Article Text
Abstract
Objective To assess the use of two-channel electroencephalographical (EEG) recordings for predicting adverse neurodevelopmental outcome (death or Bayley II mental developmental index/psychomotor developmental index < 70) in extremely preterm infants and to determine the relationship between quantitative continuity measures and a specialist neurophysiologist assessment of the same EEG segment for predicting outcome.
Design Observational study.
Setting The study was conducted in a neonatal intensive care unit.
Patients Preterm infants born <29 weeks' gestation.
Interventions Two-channel EEGs using the reBRM2 monitor (BrainZ Instruments, Auckland, New Zealand) within 48 h of delivery. One-hour segments were analysed, blinded to the clinical outcome, by off-line quantitative analysis of continuity and a review of the raw EEG by a neurophysiologist.
Main outcome measures Developmental assessment at a median of 15 months' corrected age.
Results 76 infants had an EEG within 48 h of delivery and a developmental assessment. The analysed segment of the EEG was obtained at 24 (3–48) h of age (median (range)).
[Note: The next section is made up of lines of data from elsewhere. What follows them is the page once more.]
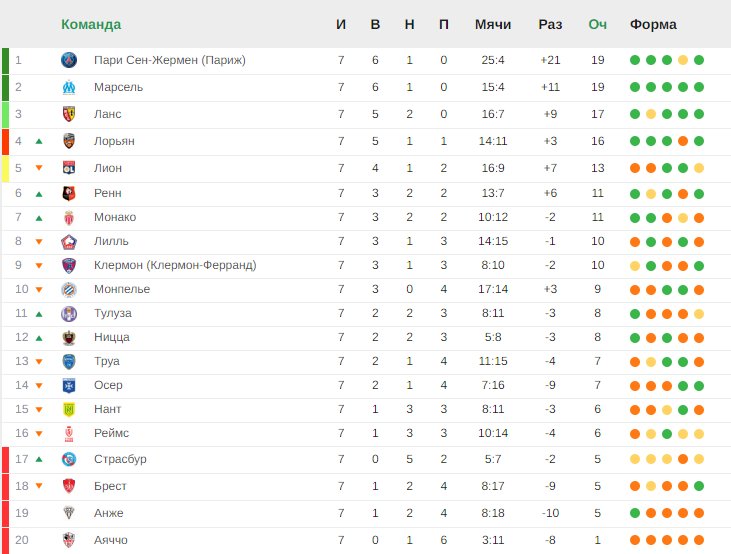
Task: Select the Nantes yellow badge
Action: [x=69, y=409]
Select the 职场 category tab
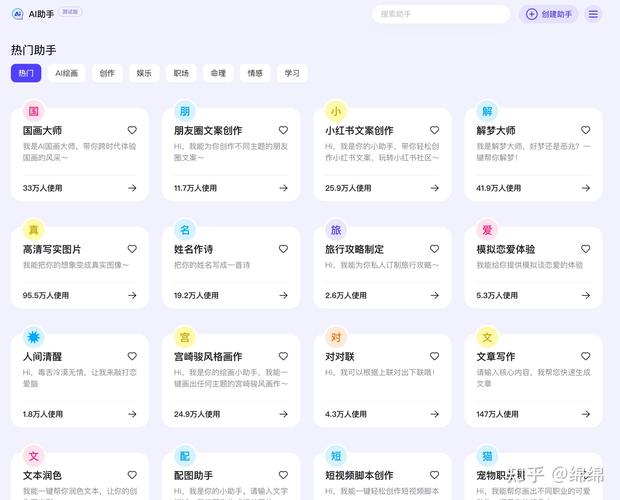Image resolution: width=620 pixels, height=500 pixels. coord(181,73)
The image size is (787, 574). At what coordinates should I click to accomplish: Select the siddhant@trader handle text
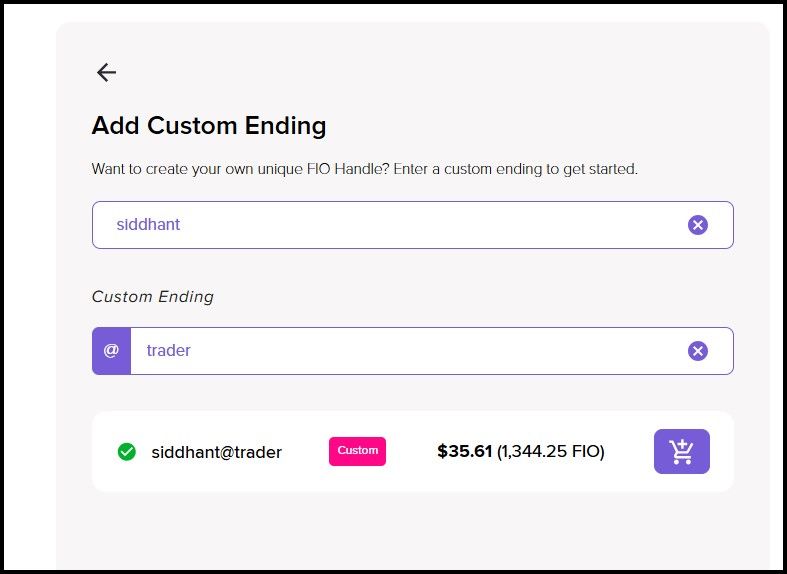pos(216,452)
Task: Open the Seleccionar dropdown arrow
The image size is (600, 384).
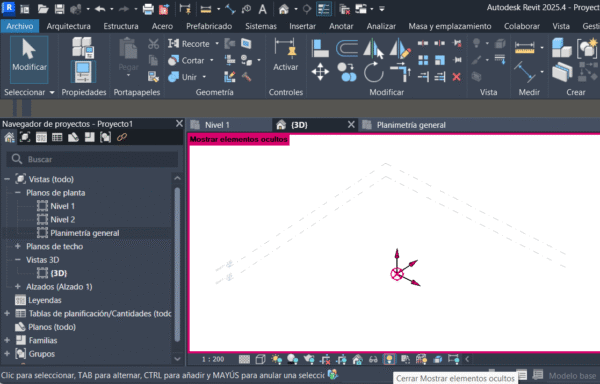Action: tap(52, 93)
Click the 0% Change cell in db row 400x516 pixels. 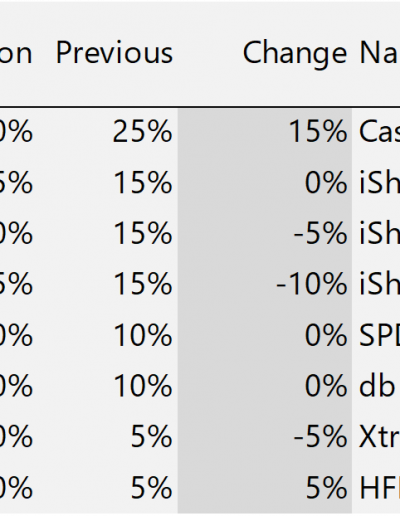tap(326, 385)
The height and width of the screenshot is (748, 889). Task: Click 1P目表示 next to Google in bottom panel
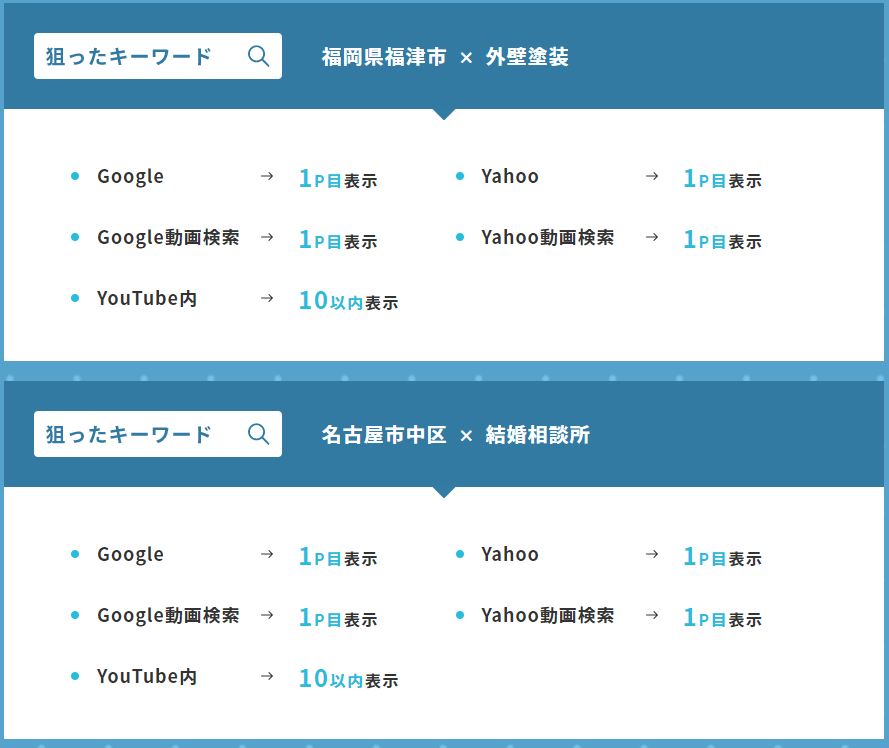[338, 557]
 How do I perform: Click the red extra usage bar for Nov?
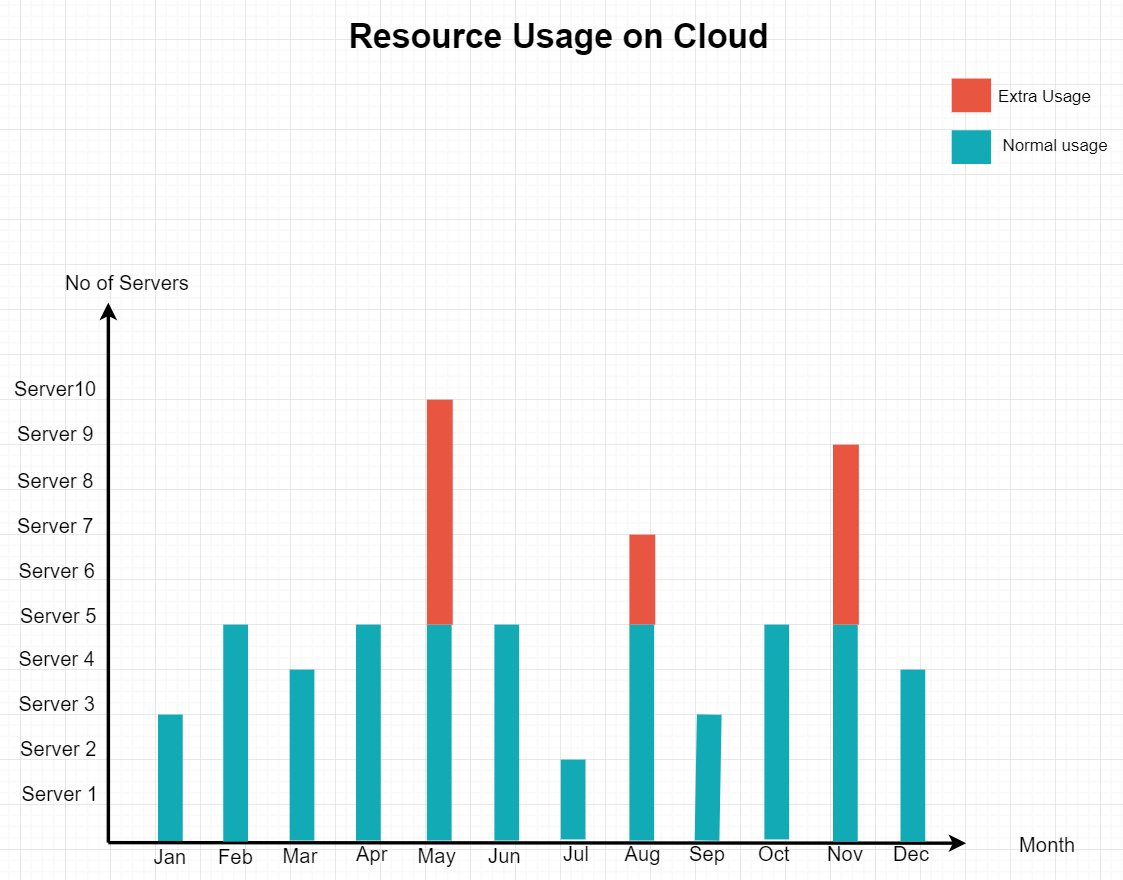[x=845, y=534]
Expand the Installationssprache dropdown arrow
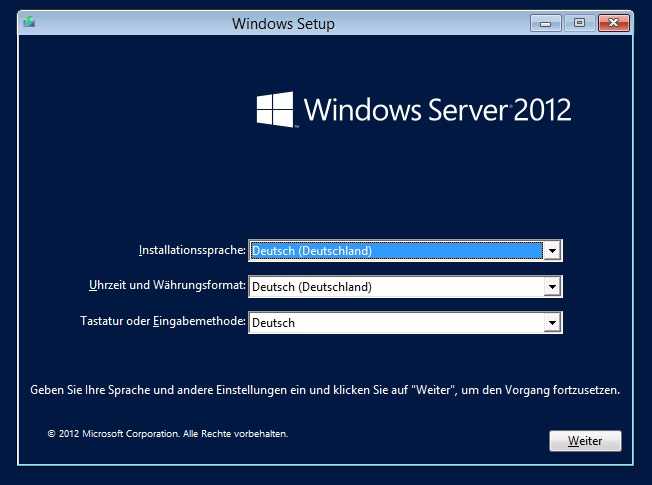Screen dimensions: 652x485 (551, 251)
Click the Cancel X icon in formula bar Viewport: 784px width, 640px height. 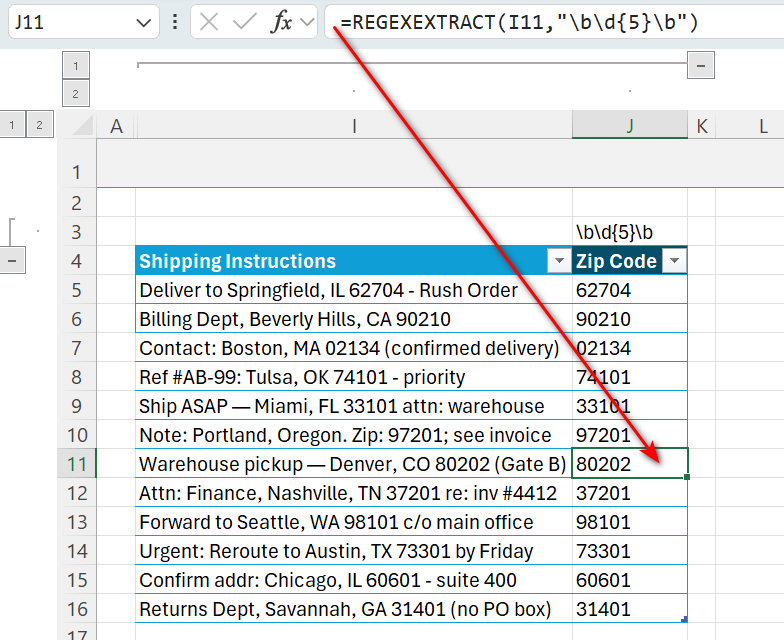(209, 22)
The neurophysiologist's assessment was a better predictor of adverse outcome than the continuity measures (positive predictive value 95% CI 75 (54% to 96%) vs 41 (22% to 60) at 25-µV threshold, negative predictive value 88 (80% to 96%) vs 84 (74% to 94%) and positive likelihood ratio 9.0 (3.2 to 24.6) vs 2.0 (1.2 to 3.6)). All the infants with definite seizures identified by the neurophysiologist had poor outcomes.
Conclusions Modified cot-side EEG has potential to assist with identification of extremely preterm infants at risk for adverse neurodevelopmental outcomes. However, analysis by a neurophysiologist performed better than the currently available continuity analyses.